» Dataset records
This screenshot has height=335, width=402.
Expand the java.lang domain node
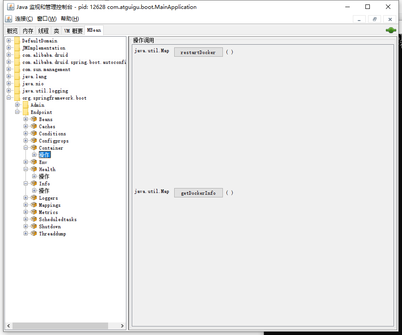coord(9,76)
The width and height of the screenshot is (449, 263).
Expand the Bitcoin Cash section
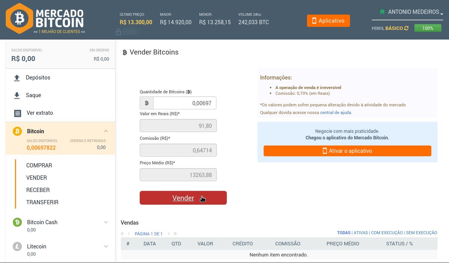click(106, 222)
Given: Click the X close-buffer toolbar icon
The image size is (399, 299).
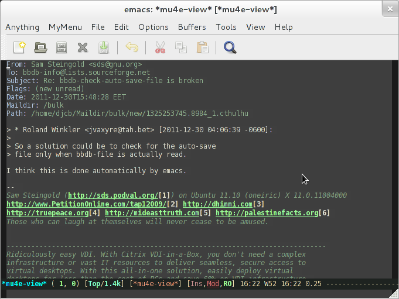Looking at the screenshot, I should point(82,47).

» Your objective
Give every entry above again, exactly, and keep all pictures out of it.

» Solution to the problem
This screenshot has height=335, width=402.
Expand the java.lang domain node
coord(9,76)
The width and height of the screenshot is (449, 263).
Expand the Bitcoin Cash section
click(106, 222)
Given: Click the X close-buffer toolbar icon
The image size is (399, 299).
Looking at the screenshot, I should point(82,47).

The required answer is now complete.